What you need to do: The answer should consist of each line below that contains the word "computer".

── Data supplied

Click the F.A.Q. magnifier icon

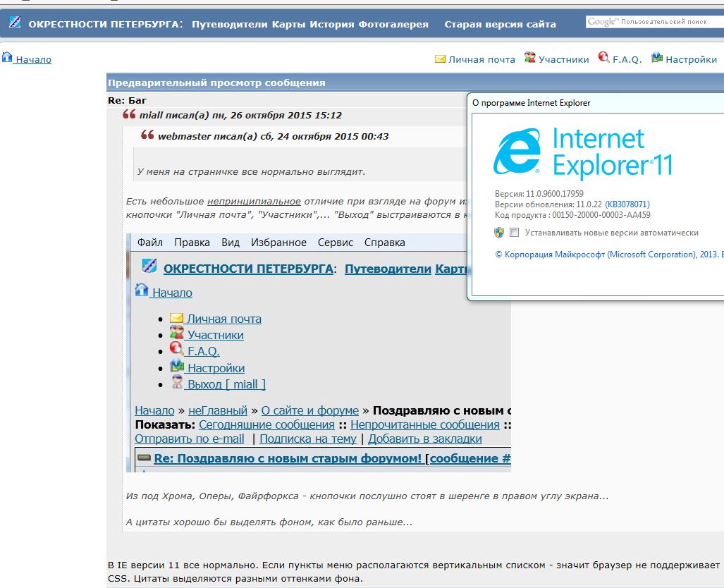click(603, 58)
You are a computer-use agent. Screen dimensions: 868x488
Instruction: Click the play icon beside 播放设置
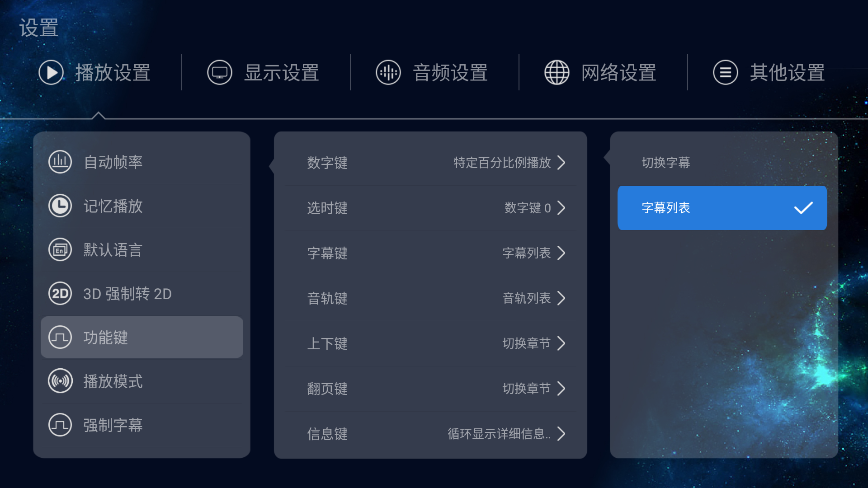click(51, 72)
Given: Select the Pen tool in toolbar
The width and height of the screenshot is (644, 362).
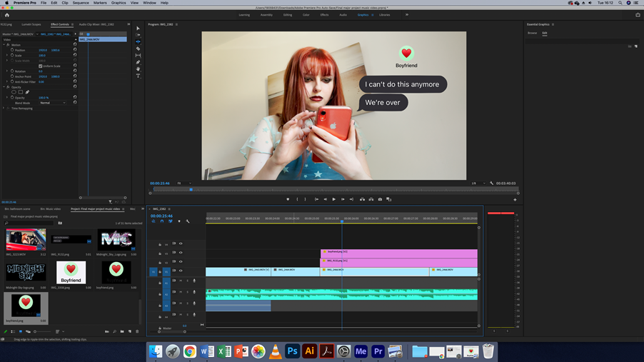Looking at the screenshot, I should point(139,62).
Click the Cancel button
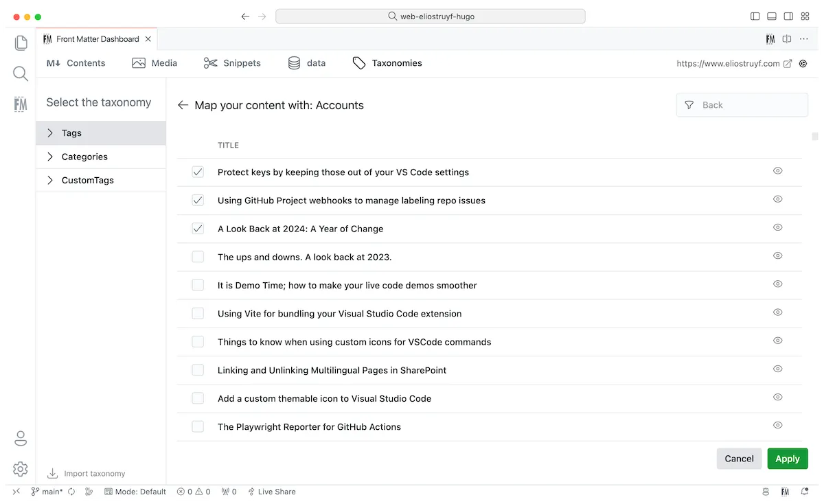The height and width of the screenshot is (504, 824). [x=739, y=459]
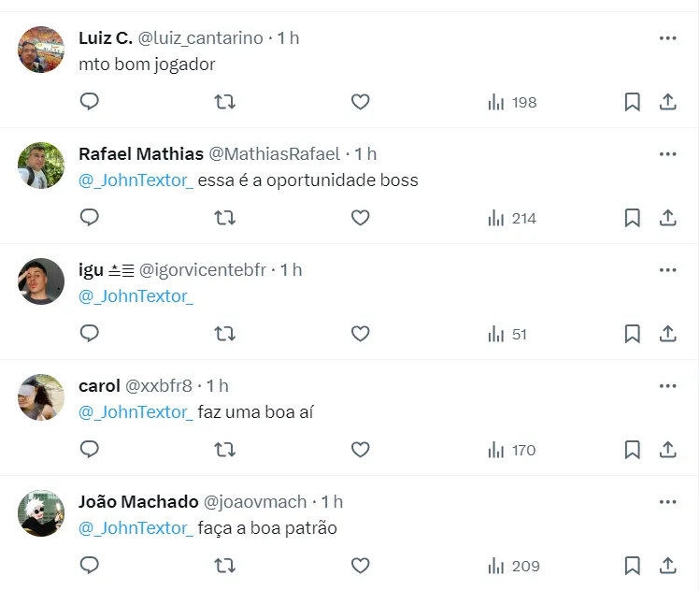Click Rafael Mathias's profile avatar
The height and width of the screenshot is (590, 700).
tap(41, 165)
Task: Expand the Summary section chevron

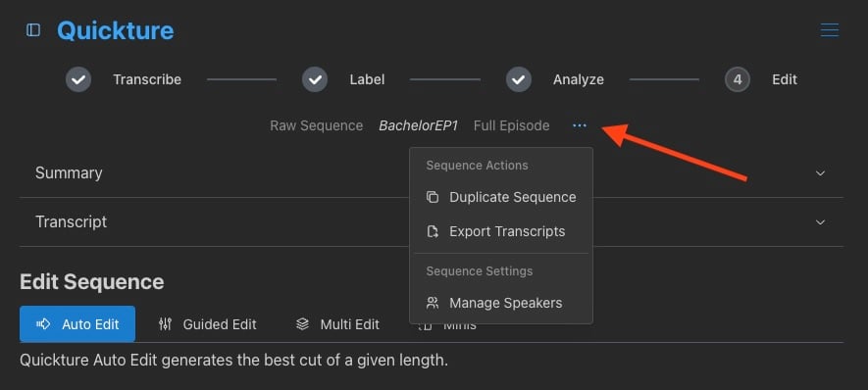Action: (820, 173)
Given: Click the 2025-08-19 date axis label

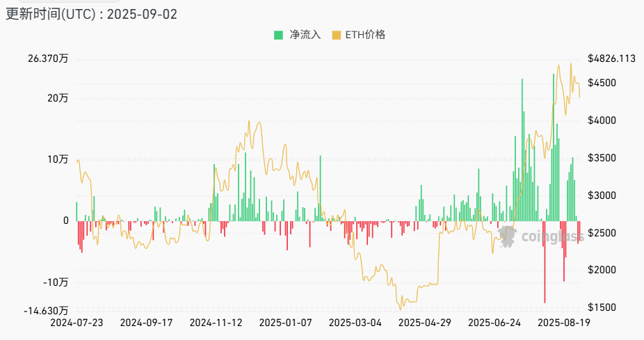Looking at the screenshot, I should click(x=563, y=323).
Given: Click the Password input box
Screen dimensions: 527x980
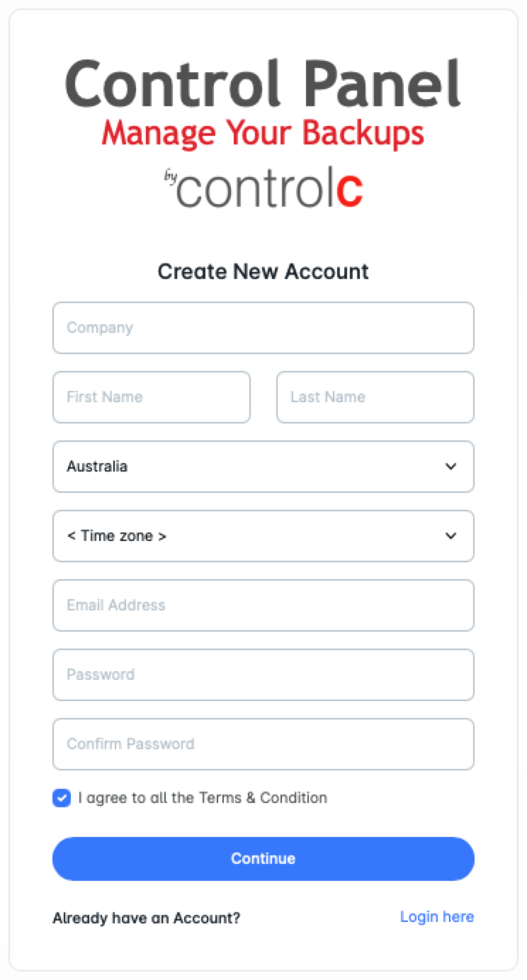Looking at the screenshot, I should point(263,675).
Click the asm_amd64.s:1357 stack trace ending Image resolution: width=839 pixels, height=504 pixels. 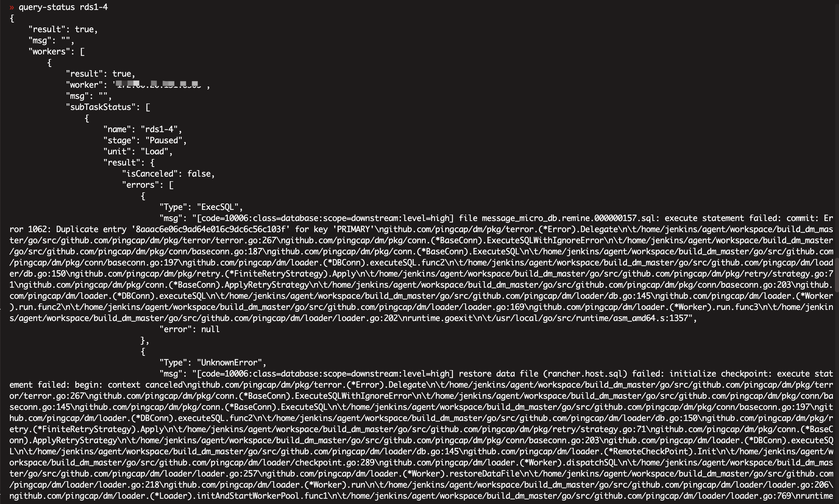click(651, 318)
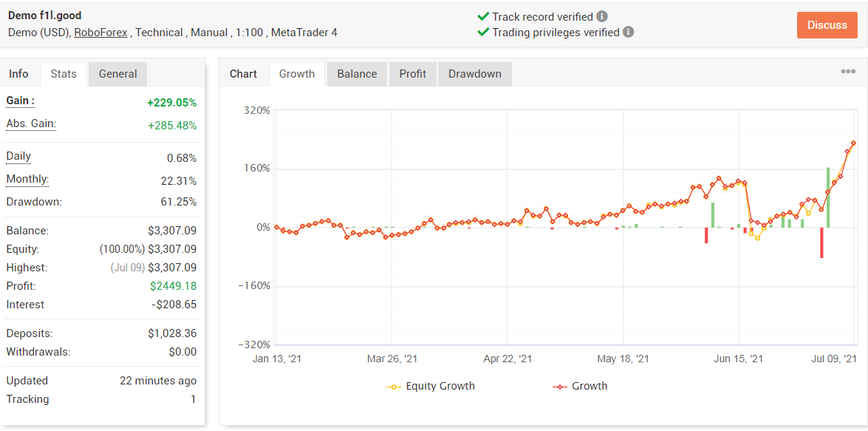Show the Growth chart tab
The height and width of the screenshot is (431, 868).
(297, 74)
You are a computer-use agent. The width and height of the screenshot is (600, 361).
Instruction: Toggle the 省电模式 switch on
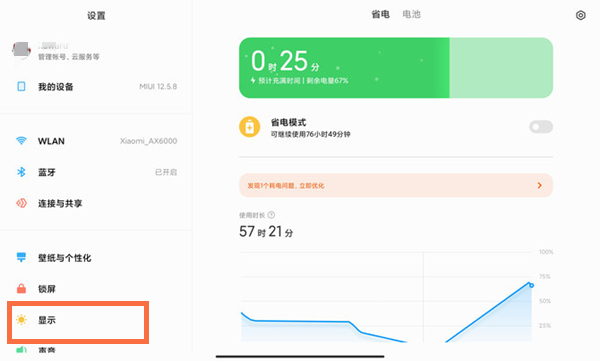[541, 127]
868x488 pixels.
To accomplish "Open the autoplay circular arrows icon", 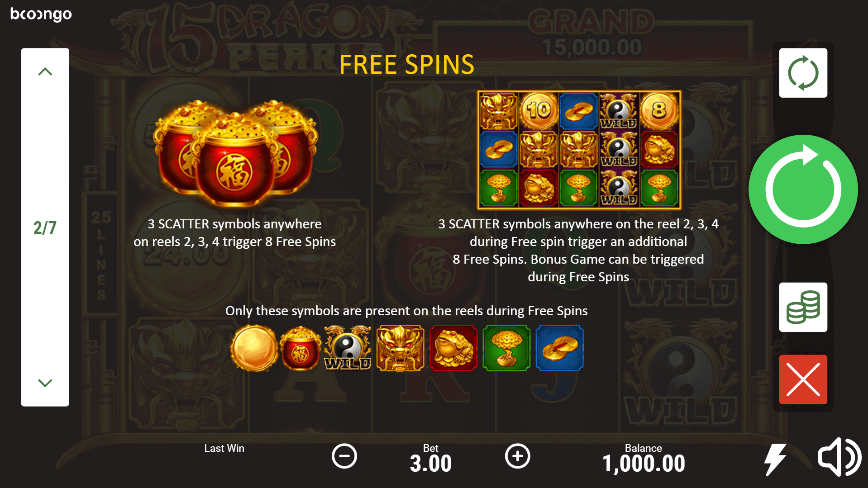I will click(803, 73).
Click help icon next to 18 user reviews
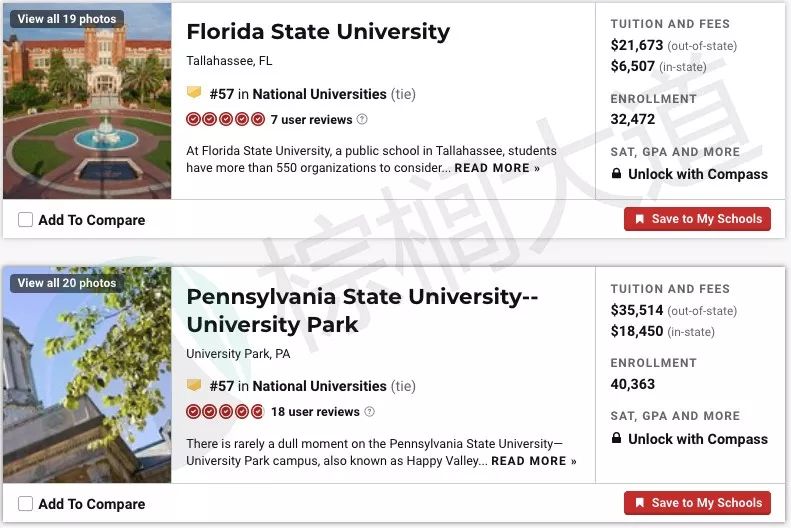Image resolution: width=791 pixels, height=528 pixels. coord(370,412)
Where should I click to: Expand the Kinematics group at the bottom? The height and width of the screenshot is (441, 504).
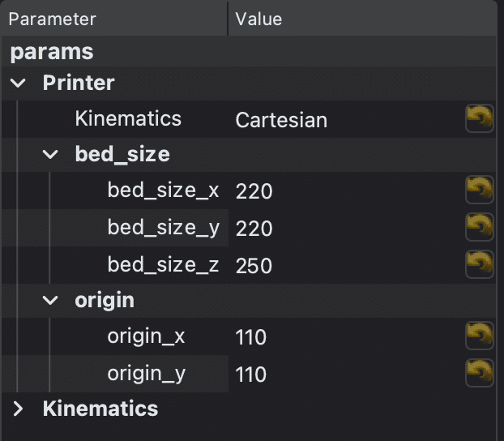(18, 409)
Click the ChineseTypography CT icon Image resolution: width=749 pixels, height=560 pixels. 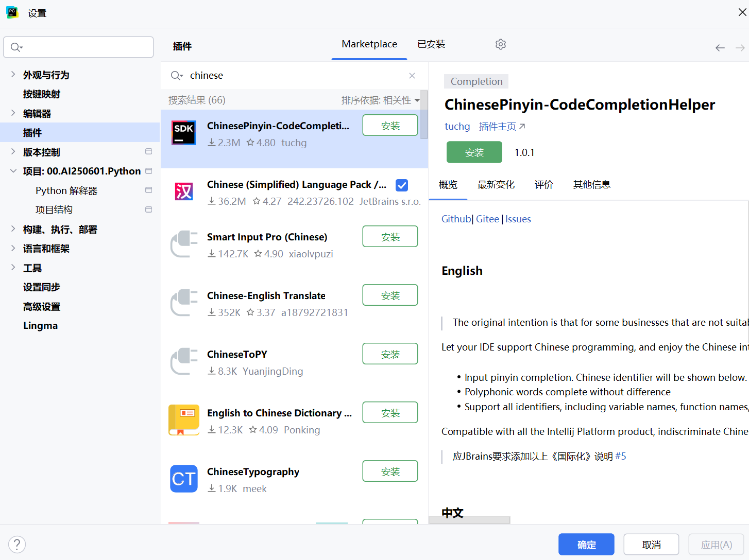pos(184,479)
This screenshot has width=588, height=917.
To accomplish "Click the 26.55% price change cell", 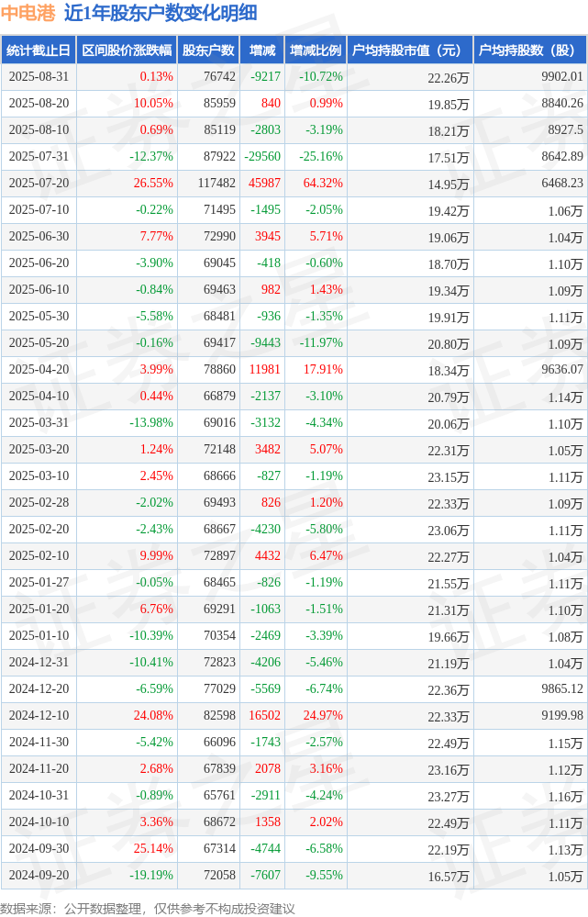I will click(x=153, y=183).
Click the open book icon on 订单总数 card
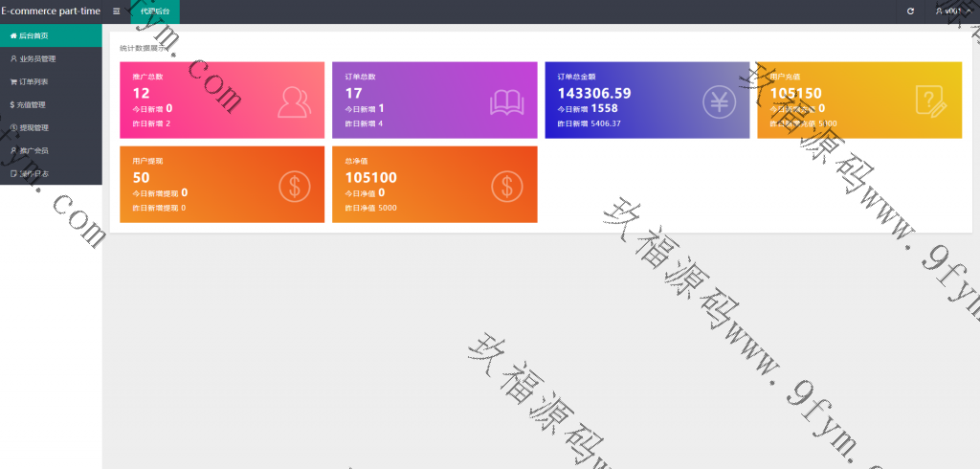 [x=506, y=101]
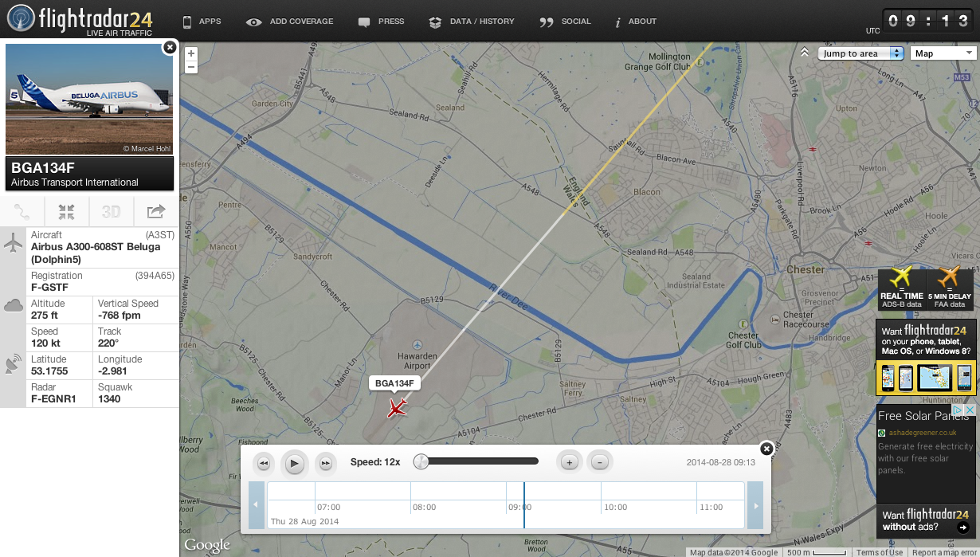Click the share flight arrow icon

[x=156, y=212]
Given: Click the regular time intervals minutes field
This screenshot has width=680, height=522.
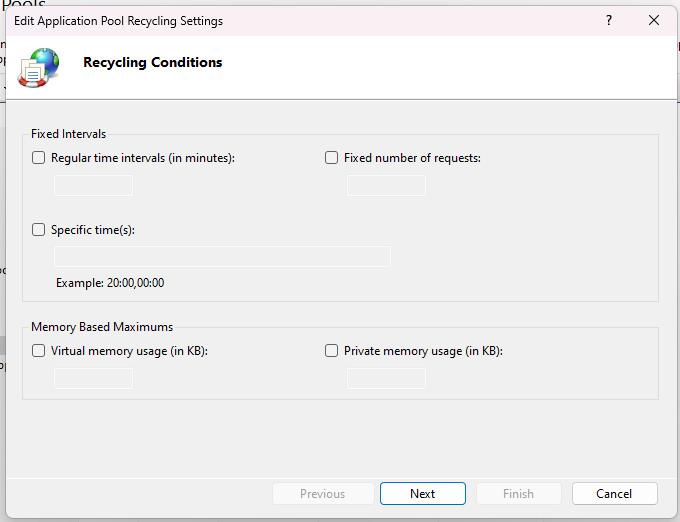Looking at the screenshot, I should [93, 185].
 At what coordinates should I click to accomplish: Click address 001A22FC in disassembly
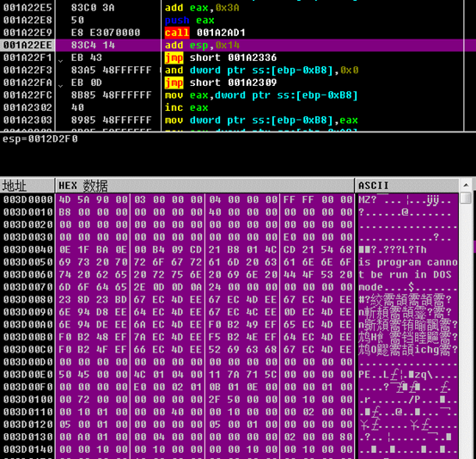(27, 95)
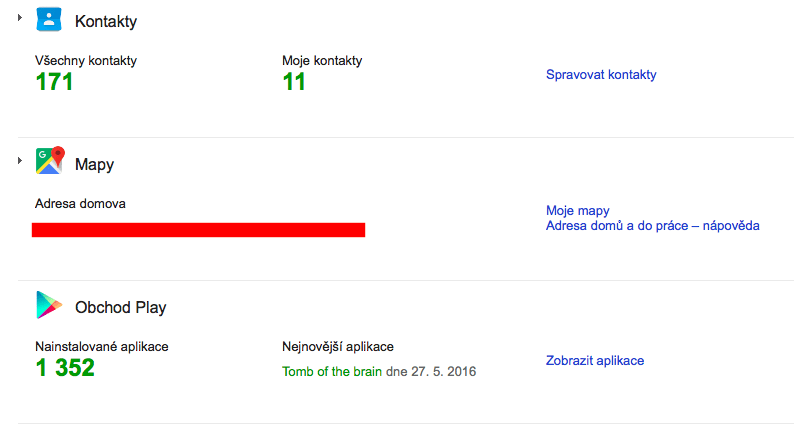Select the 171 all-contacts count
This screenshot has height=432, width=803.
pos(54,82)
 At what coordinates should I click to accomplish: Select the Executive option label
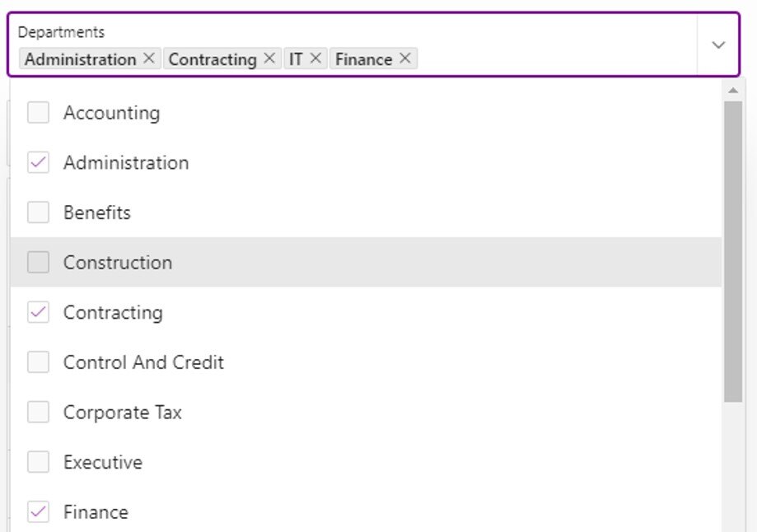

────

Exercise output:
You are a computer-use agent. Screen dimensions: 868x488
You are a computer-use agent. The width and height of the screenshot is (600, 361).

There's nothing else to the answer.